Armeno chi ha inventato la birra, armeno chi ha tradotto la Bibbia in cinese, sono armeni i più bei bar di Parigi ed è armeno il più vecchio osservatorio del mondo (il Carahunge): a snocciolare la lunga e variegata lista al protagonista di Amerikatsi è un compagno di cella, armeno anch’egli.
Finestra sul passato
Il delizioso e malinconico film di Michael A. Goorjian, nelle sale italiane dal 16 gennaio con Cineclub Internazionale, dopo essere entrato in shortlist come miglior film straniero agli Oscar 2025, attraverso le sfortunate vicende di Charlie Bakhchinyan, interpretato dallo stesso Goorjian, offre al pubblico un’inconsueta finestra su una terra, l’Armenia, poco nominata e poco conosciuta dalle nostre parti (e forse lo sarebbe stata ancor di più se le celeberrime sorelle Kardashian non fossero originarie di Vagharshapat).
Una storia nella Storia
Come spesso capita, gli accidenti di Charlie si inscrivono sul solco della grande Storia: bambino durante il genocidio armeno da parte dell’Impero Ottomano nel corso della Prima Guerra Mondiale, al quale sopravvive grazie a una fortuita fuga negli Stati Uniti, torna alla ricerca delle sue radici all’indomani del secondo conflitto mondiale, nel 1945, ormai sotto il controllo sovietico. Nonostante l’amicizia con Sona (Nelli Uvarova), moglie di un funzionario russo, l’americano ingenuo e un po’ imbranato viene gettato in prigione, accusato di propaganda antisovietica.
Il teatro della vita
A salvarlo dalla disperazione è la vita che accade nell’appartamento su cui danno le sbarre della sua cella, abitato da Tigran (Hovik Keuchkerian), un pittore irascibile che di giorno fa la guardia alla torre del carcere, e la sua compagna Ruzan.
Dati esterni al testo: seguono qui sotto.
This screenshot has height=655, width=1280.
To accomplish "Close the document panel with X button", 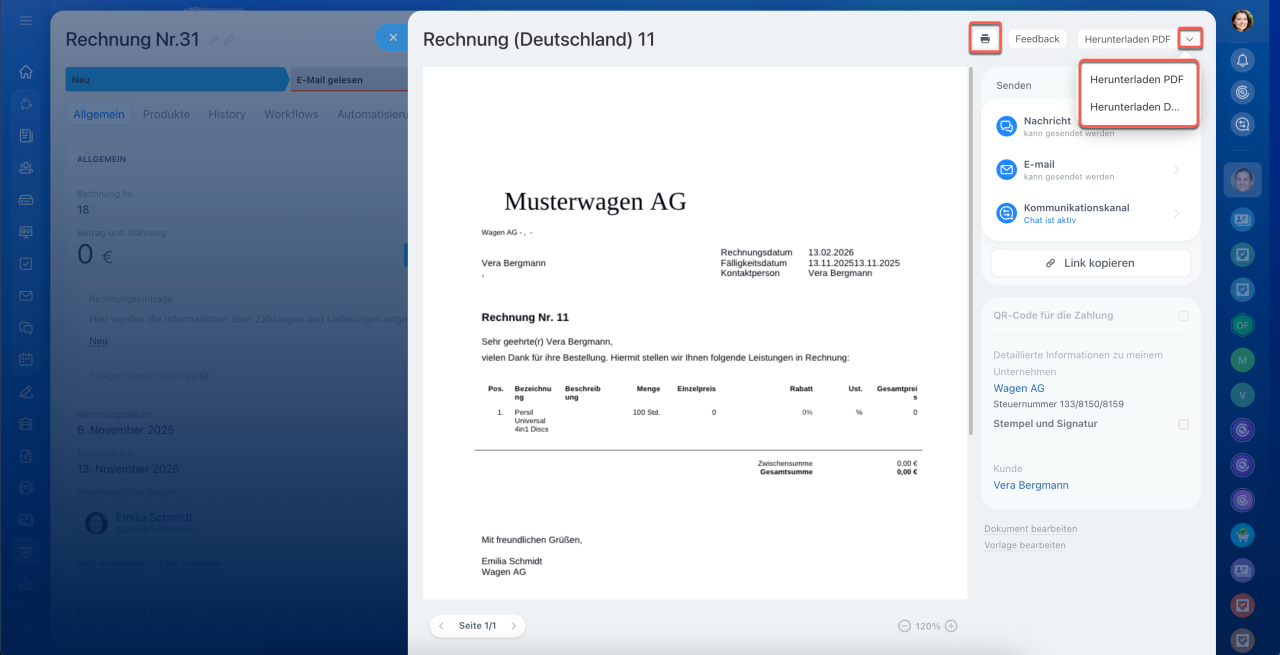I will (x=393, y=38).
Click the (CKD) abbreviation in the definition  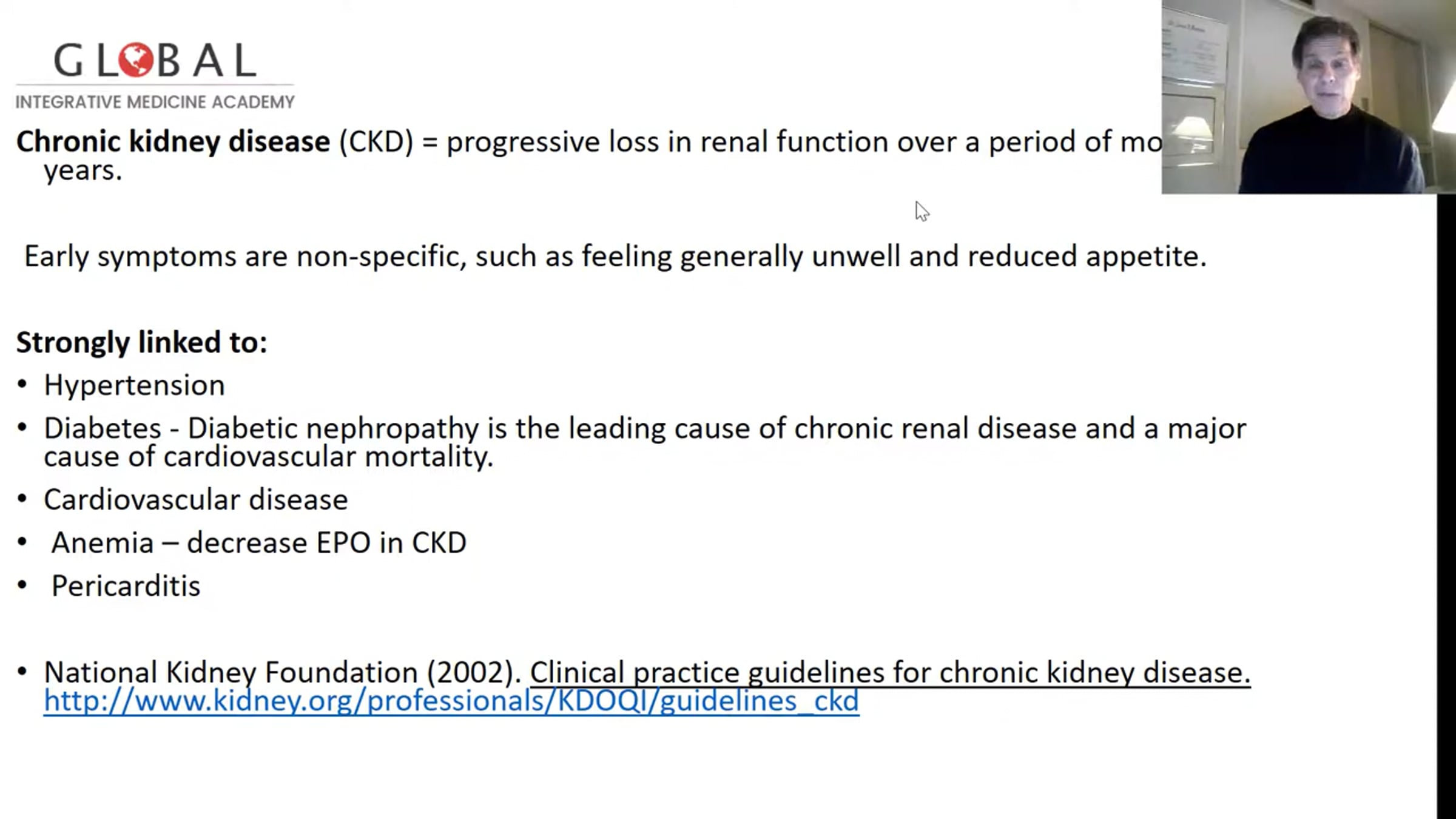click(376, 142)

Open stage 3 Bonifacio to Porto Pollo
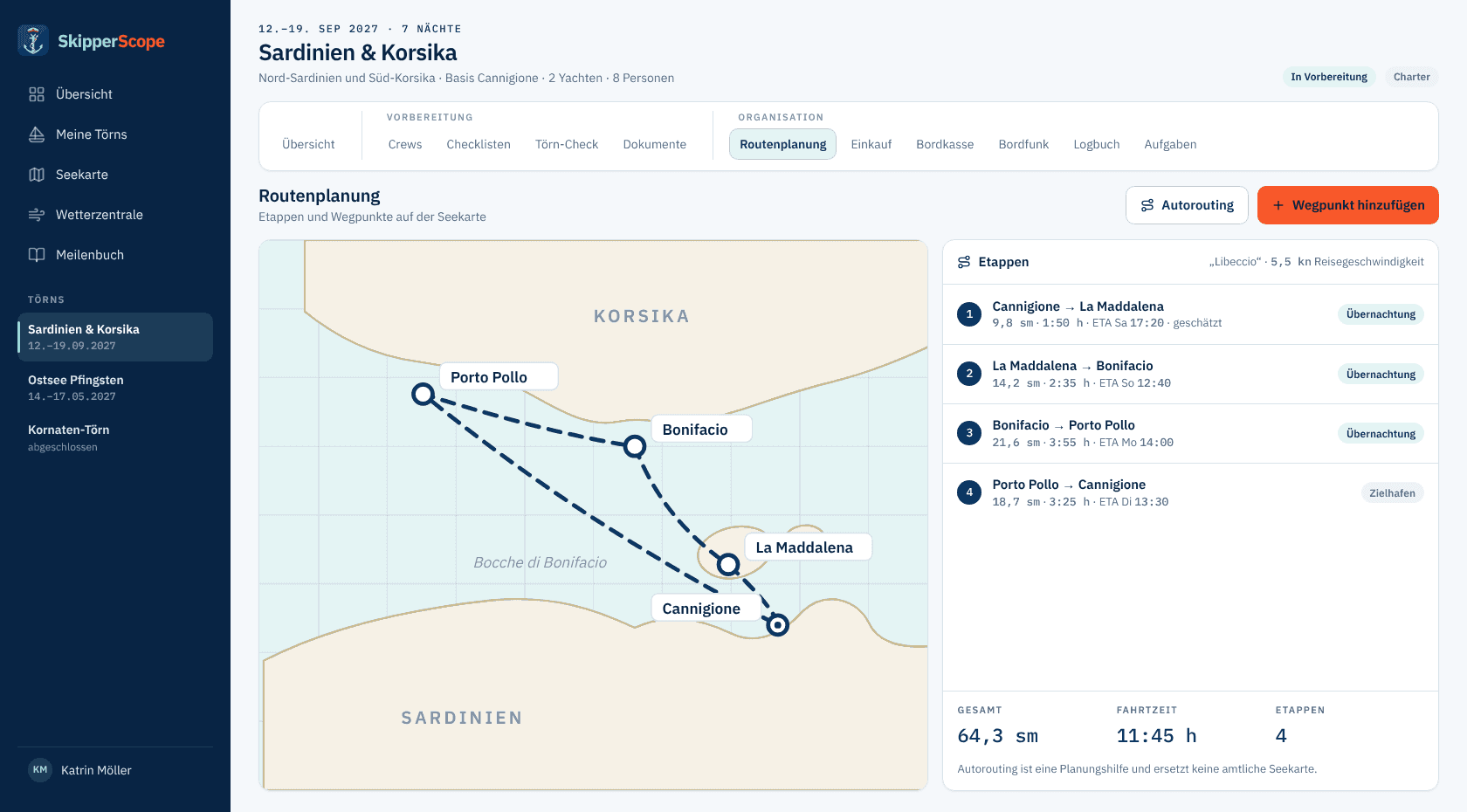(x=1190, y=434)
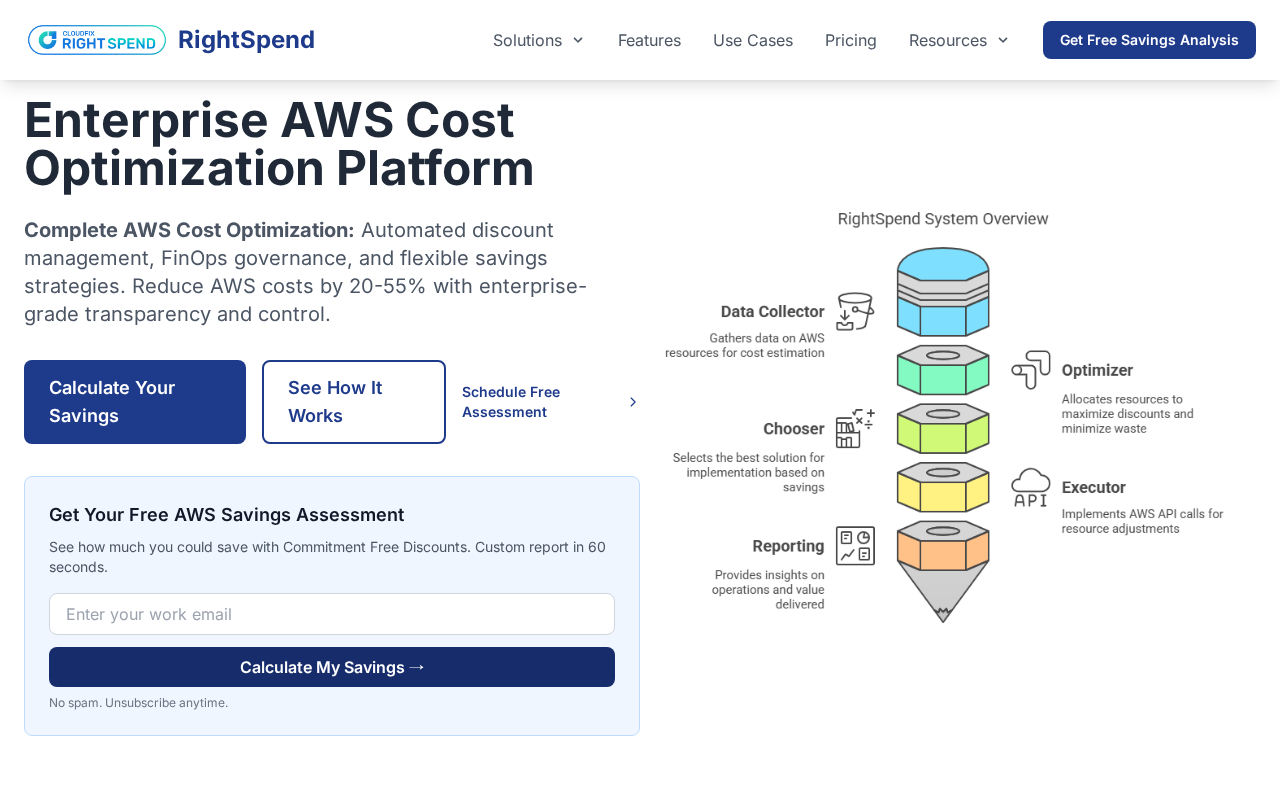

Questo suo teatro improvvisato, che si snocciola di giorno in giorno dalle finestre di fronte, sarà anche un grimaldello per conoscere meglio e più da vicino, malgrado le distanze, la cultura della sua infanzia.
All’ombra dell’Ararat
Su entrambe le parti, veglia l’Ararat, mitica montagna dell’Arca di Noè e simbolo millenario di un popolo perseguitato e quasi distrutto, le cui radici sono state brutalmente tagliate e a cui è stato tolto per sempre il territorio ancestrale durante gli anni feroci del genocidio (genocidio che la Turchia continua ancora oggi a negare e che gli storici stimano sia costato la vita a circa 2/3 degli armeni dell’Impero Ottomano, quindi circa un milione e mezzo di persone).
Racconto universale
Con tocco leggero e una delicata poesia soffusa in tutto lo struggente racconto, Michael A. Goorjian, nato a San Francisco ma i cui nonni paterni erano sopravvissuti anch’essi allo sterminio armeno, mette in scena così la difficile situazione di quanti lasciano la propria terra natale: il cuore di Charlie è armeno, come armeni sono i suoi ricordi più dolci di bambino, ma dai suoi compaesani è diviso da una lingua che non conosce e da tradizioni che non gli appartengono più.
Le parole del regista
Ha detto il regista: «Musica, cibo, passione, generosità, amore per la vita: Amerikatsi celebra tutto questo e racconta al mondo aspetti e sfaccettature dell’Armenia, che sin dalla mia giovinezza avevo desiderio di scoprire e riconnettermi. Il sogno di Charlie di tornare nel suo Paese natio non riflette soltanto il sogno di molti che hanno fatto parte della diaspora armena, ma rappresenta il sogno di milioni di persone nel mondo che hanno un legame forte e ancestrale con il loro Paese nativo. Molti di noi sogniamo di riconnetterci con il nostro paese. Ma, come per Charlie, la realtà non sempre è come l’abbiamo immaginata».
La lirica della solidarietà
In mezzo, un’occupazione sovietica mostrata nei suoi tratti più macchiettistici ma non per questo meno drammatici. Se agli occhi di qualcuno il tono con cui viene tratteggiata la tragedia dei rimpatriati è sembrato poco rispettoso, sollevando da più parti le stesse rimostranze che aveva sollevato a suo tempo Roberto Benigni con La vita è bella, Goorjian ha dalla sua un’indubbia capacità nel tessere una lirica per immagini sulla solidarietà.
E a sopravvivere, alla fine, è l’intelligenza degli individui a restare umani.